Chewing-gum Silence

Antonin-Tri Hoang

Promenade initiatique au coeur des ritournelles

Antonin-Tri Hoang : Composition, clarinette, saxophone, piano, synthé, percussions
Thibaut Perriard : Batterie, chant
Jeanne Susin : Piano, voix

Chewing-gum Silence est un voyage à rebondissements dans le monde des mélodies tenaces. Celles qui restent en tête quoi qu’on fasse. Des chercheurs de l’université de Reading en Angleterre ont découvert qu’on pouvait se débarrasser d’une mélodie entêtante (les Allemands appellent ça « Ohrwurm », vers d’oreille) en mâchant un chewing-gum.

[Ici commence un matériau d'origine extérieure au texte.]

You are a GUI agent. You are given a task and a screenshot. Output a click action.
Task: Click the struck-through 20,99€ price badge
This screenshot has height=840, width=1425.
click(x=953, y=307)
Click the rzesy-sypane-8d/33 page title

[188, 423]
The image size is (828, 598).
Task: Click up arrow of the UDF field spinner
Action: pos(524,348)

Voilà une anecdote qui a éveillé l’imaginaire du musicien Antonin Tri Hoang, qui n’aime rien tant que décortiquer la composition des mélodies.
Pour cette création, l’ex-saxophoniste de l’Orchestre National de Jazz a mené des ateliers avec des enfants. Il y a récolté plein de « petits bouts d’airs » qu’ils avaient en tête. « Ce sont comme des organismes pleins de sens. Car les versions des enfants, déformées par leur mémoire et leur capacité vocale, m’intéressent beaucoup plus que les originaux ! », s’enthousiasme-t-il. Avec l’aide du metteur en scène à l’inventivité débridée Samuel Achache, de la pianiste Jeanne Susin et du batteur Thibaut Perriard, Antonin Tri Hoang s’attaque donc en voix et en sons à ces airs qui nous hantent plus ou moins gentiment.
Trois protagonistes se retrouvent sur une scène encombrée de boîtes contenant les mélodies du monde. Ils cherchent à démêler ces ritournelles, les faisant apparaître, disparaître et réapparaître dans un fabuleux jeu de chaises musicales et de poupées russes sonores.